§ TASK BRIEF: Would you please state how many lines in the entries contain the word "Location"? Only the number should be given.

━━━━━ PROVIDED RECORDS ━━━━━

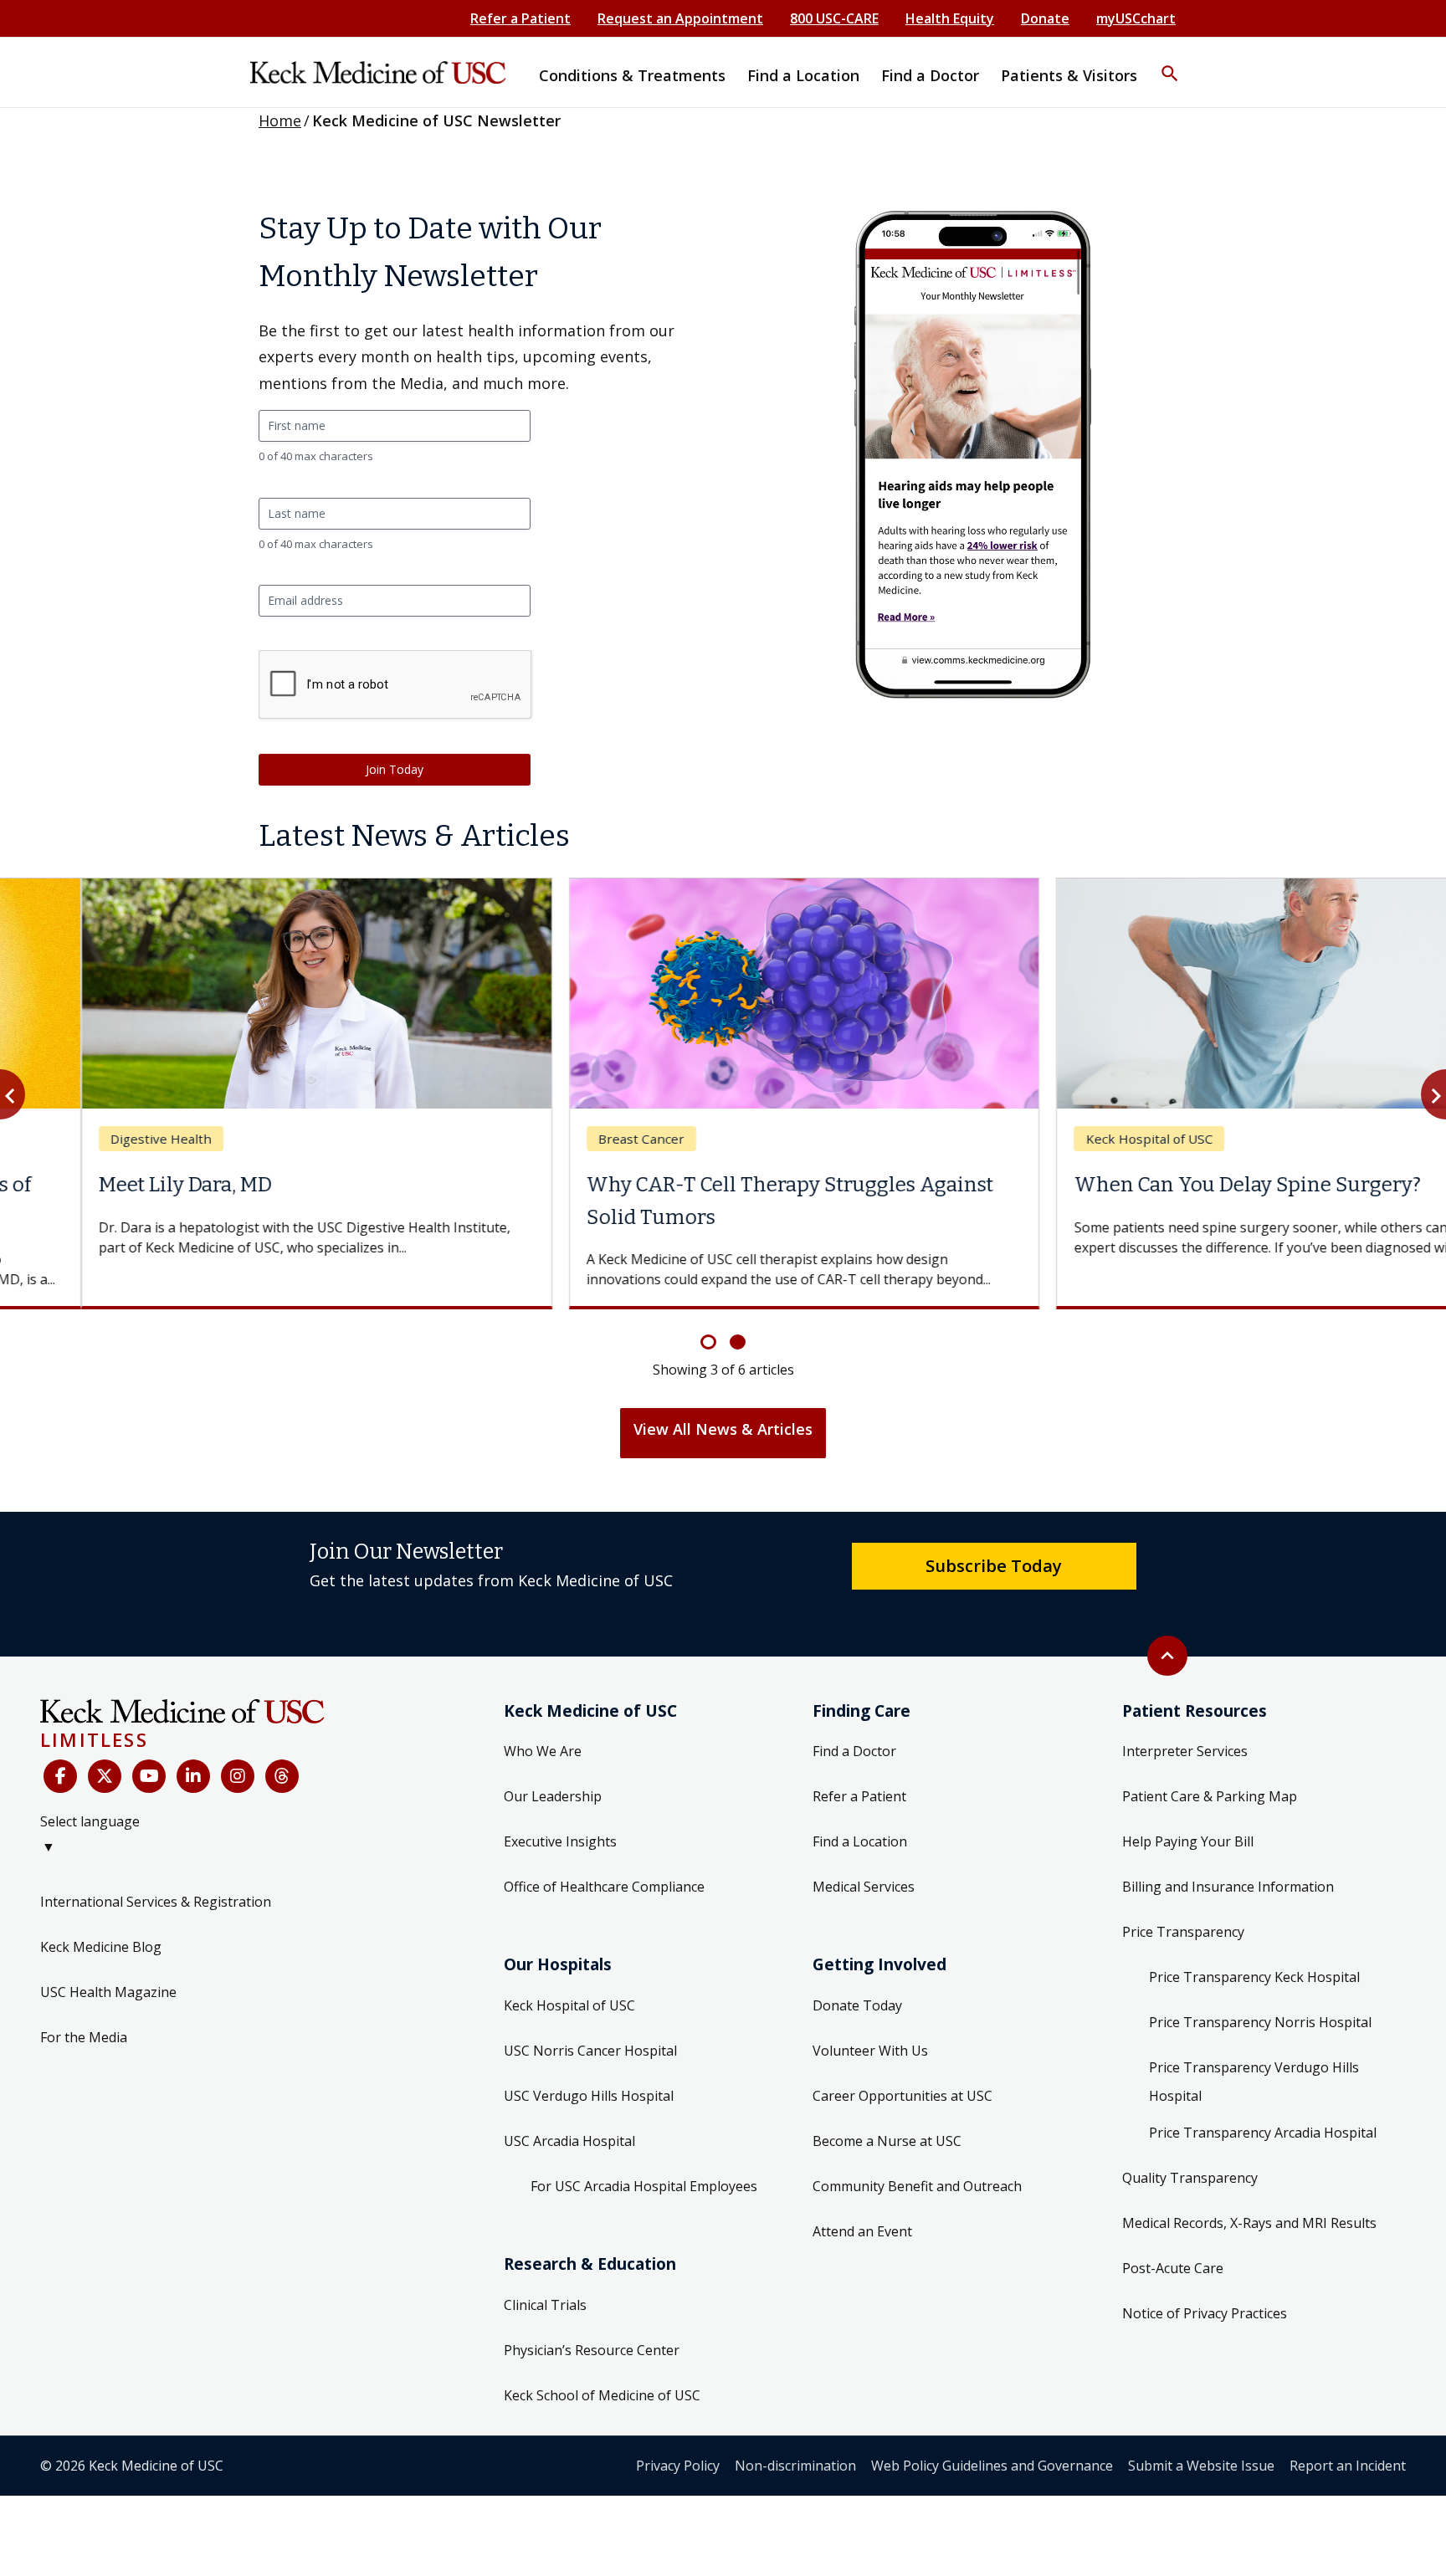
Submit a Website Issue (1201, 2465)
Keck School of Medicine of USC (602, 2395)
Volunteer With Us (870, 2050)
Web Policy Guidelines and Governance (992, 2465)
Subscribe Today (994, 1565)
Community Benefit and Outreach (917, 2186)
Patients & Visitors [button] (1069, 75)
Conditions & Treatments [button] (632, 75)
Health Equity (949, 18)
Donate (1045, 18)
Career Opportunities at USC (902, 2096)
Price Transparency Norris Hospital (1260, 2022)
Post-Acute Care (1172, 2268)
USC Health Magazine (108, 1992)
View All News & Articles (723, 1429)
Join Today (394, 769)
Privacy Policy (678, 2465)
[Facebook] (60, 1776)
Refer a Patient (520, 18)
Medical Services (864, 1886)
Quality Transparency (1190, 2178)
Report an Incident (1348, 2465)
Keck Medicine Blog (101, 1947)
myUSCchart (1136, 18)
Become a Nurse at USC (887, 2141)
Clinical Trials (545, 2305)
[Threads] (282, 1776)
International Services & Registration (155, 1901)
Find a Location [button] (803, 75)
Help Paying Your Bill (1188, 1841)
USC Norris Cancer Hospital (590, 2050)
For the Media (83, 2037)
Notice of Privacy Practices (1204, 2313)
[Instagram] (238, 1776)
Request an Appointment (680, 18)
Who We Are (543, 1751)
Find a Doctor (854, 1751)
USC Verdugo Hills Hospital (589, 2096)
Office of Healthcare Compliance (604, 1886)
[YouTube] (149, 1776)
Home (280, 120)
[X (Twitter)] (105, 1776)
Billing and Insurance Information (1228, 1886)
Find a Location (860, 1841)
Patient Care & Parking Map (1209, 1796)
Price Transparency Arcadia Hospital (1263, 2132)
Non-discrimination (795, 2465)
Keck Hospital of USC (569, 2005)
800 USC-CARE (834, 18)
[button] (1169, 62)
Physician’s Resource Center (591, 2350)
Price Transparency (1183, 1932)
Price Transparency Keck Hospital (1254, 1977)
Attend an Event (862, 2231)
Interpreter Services (1185, 1751)
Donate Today (857, 2005)
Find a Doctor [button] (930, 75)
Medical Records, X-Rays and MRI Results (1249, 2223)
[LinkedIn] (193, 1776)
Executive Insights (560, 1841)
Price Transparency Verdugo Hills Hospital (1254, 2081)
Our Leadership (553, 1796)
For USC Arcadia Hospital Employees (644, 2186)
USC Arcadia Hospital (569, 2141)
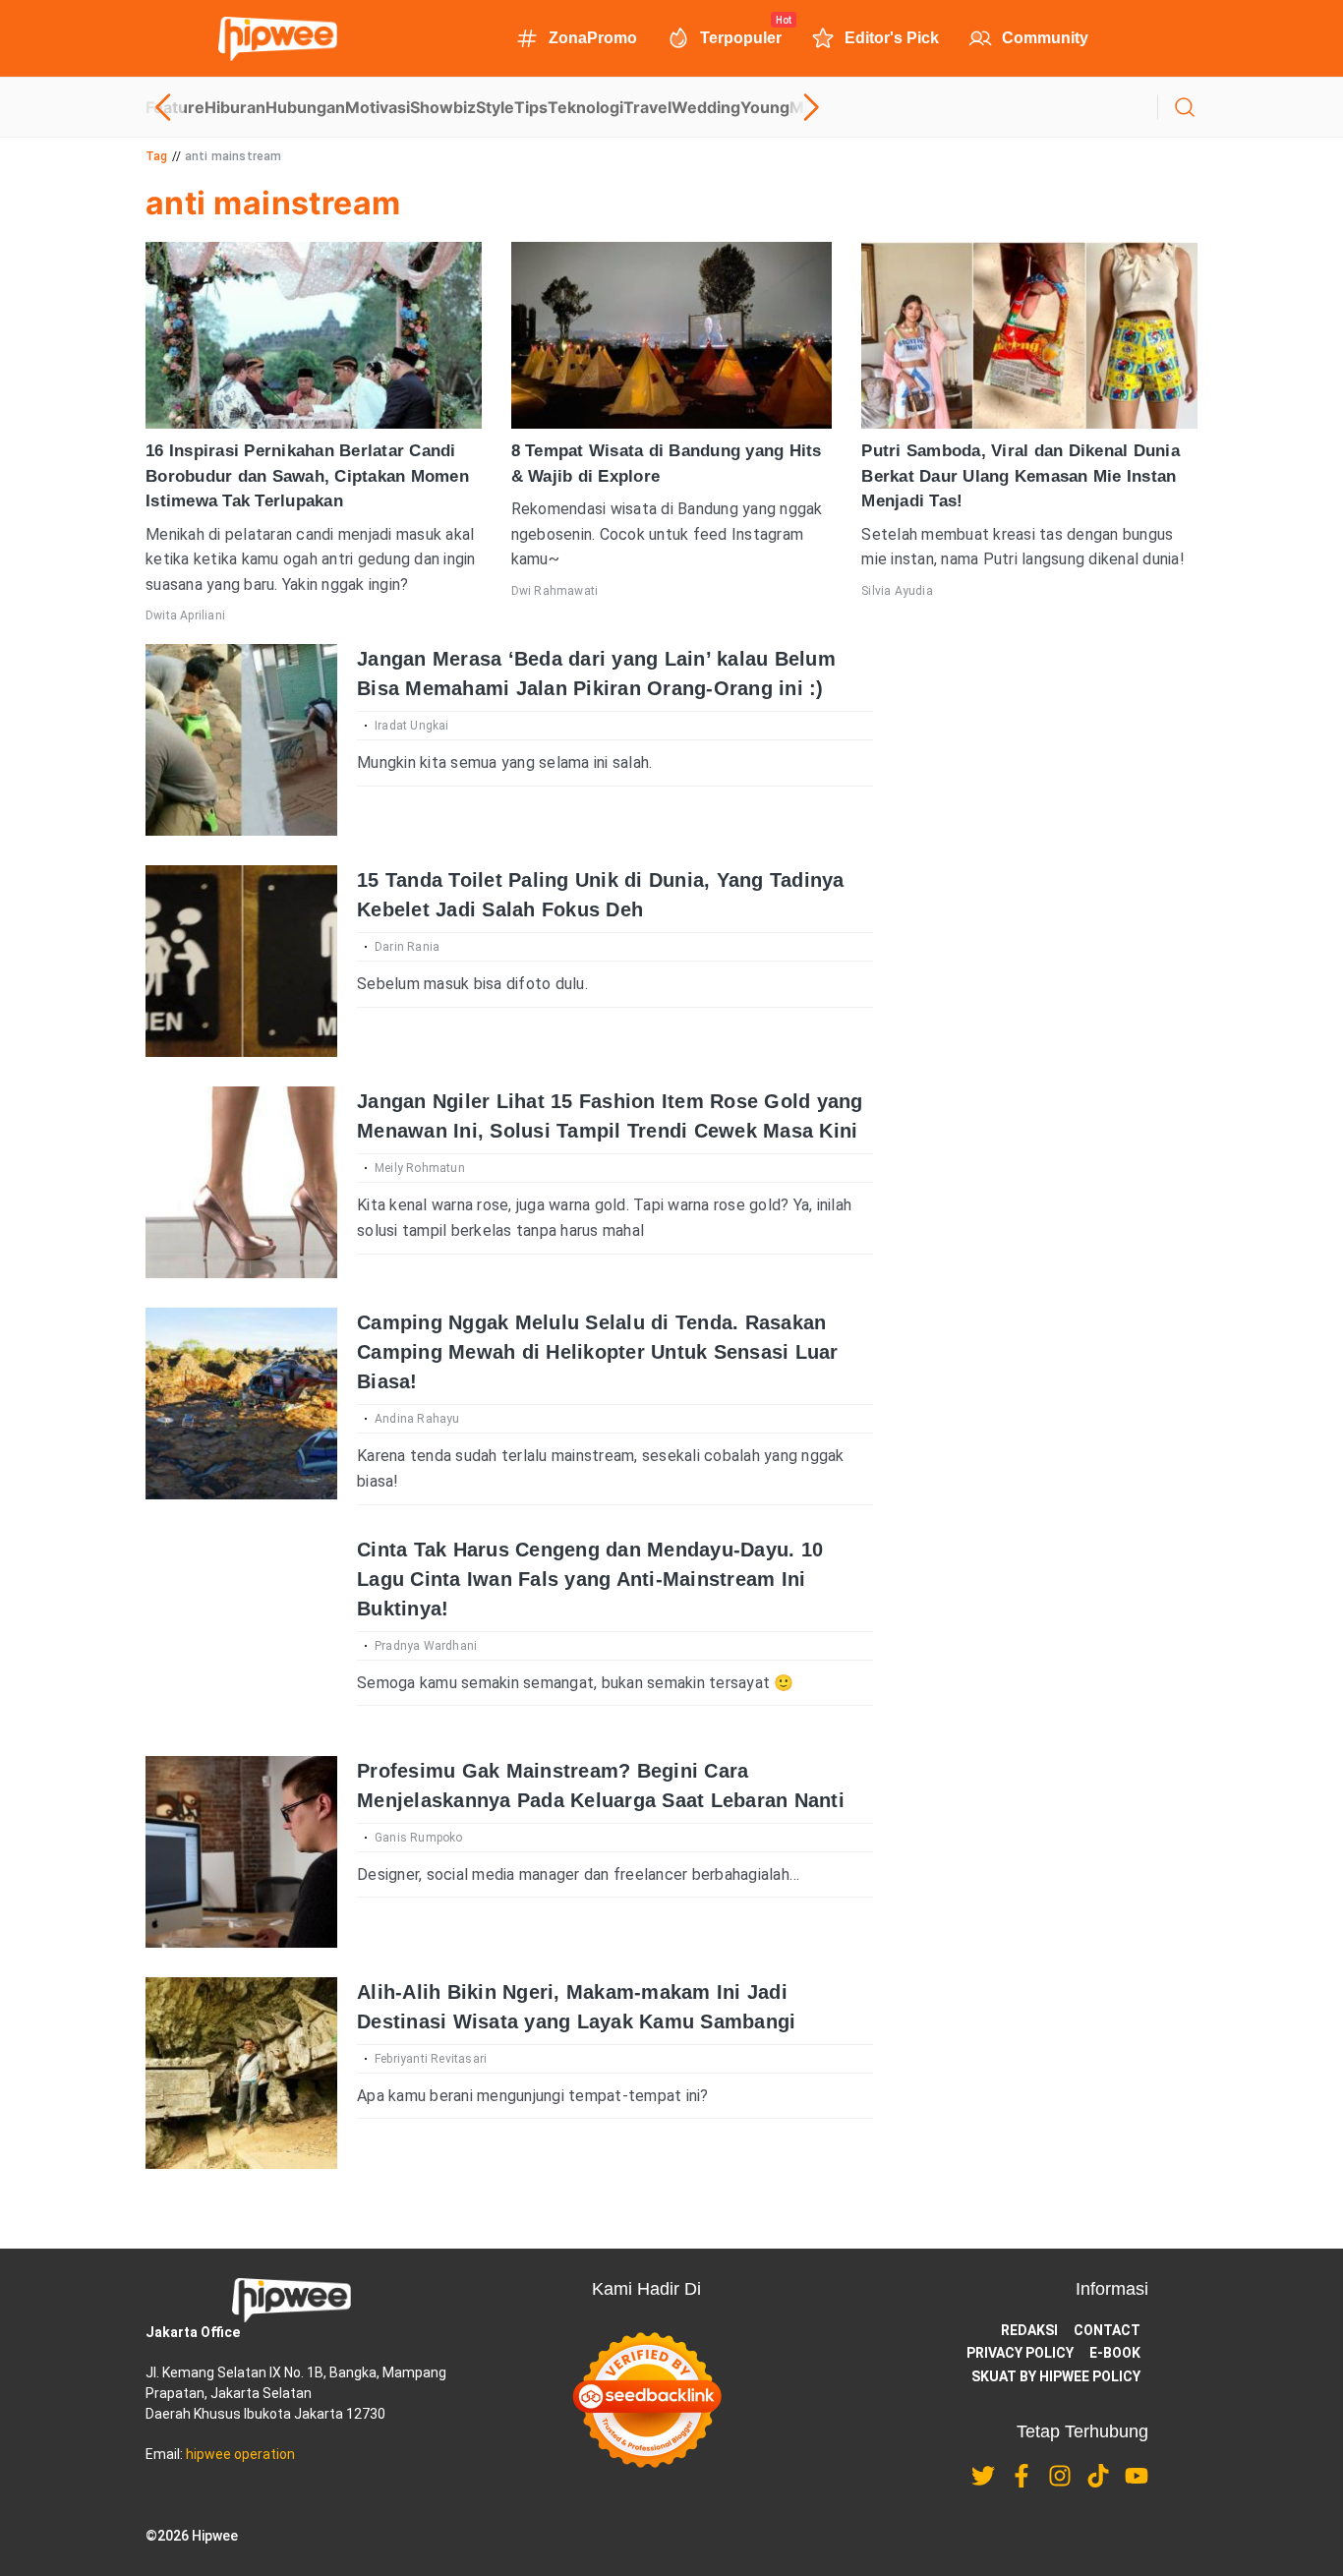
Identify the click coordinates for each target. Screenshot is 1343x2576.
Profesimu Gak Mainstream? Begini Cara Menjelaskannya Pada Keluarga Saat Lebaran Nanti (601, 1785)
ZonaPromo (593, 37)
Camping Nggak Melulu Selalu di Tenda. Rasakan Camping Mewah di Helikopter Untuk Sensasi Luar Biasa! (598, 1352)
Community (1045, 37)
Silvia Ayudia (897, 591)
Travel (647, 107)
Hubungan (305, 107)
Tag (157, 156)
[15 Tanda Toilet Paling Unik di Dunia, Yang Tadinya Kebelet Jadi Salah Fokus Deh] (241, 961)
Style (495, 107)
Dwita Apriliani (185, 615)
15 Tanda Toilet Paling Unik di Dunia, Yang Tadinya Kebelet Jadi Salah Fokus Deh (601, 894)
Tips (531, 107)
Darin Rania (407, 947)
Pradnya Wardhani (426, 1646)
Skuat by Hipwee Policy (1055, 2376)
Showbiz (443, 107)
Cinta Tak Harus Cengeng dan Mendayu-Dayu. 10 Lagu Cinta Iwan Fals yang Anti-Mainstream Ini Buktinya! (590, 1579)
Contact (1107, 2330)
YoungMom (784, 107)
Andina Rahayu (417, 1419)
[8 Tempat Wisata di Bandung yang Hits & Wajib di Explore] (672, 335)
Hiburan (234, 107)
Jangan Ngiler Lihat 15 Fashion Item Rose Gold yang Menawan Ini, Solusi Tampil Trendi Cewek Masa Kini (610, 1116)
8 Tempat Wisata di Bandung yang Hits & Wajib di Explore (666, 463)
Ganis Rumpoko (419, 1837)
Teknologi (585, 107)
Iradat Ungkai (412, 725)
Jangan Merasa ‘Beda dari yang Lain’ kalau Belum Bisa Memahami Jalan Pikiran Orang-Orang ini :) (596, 673)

━━━━━

§ REPLY: 2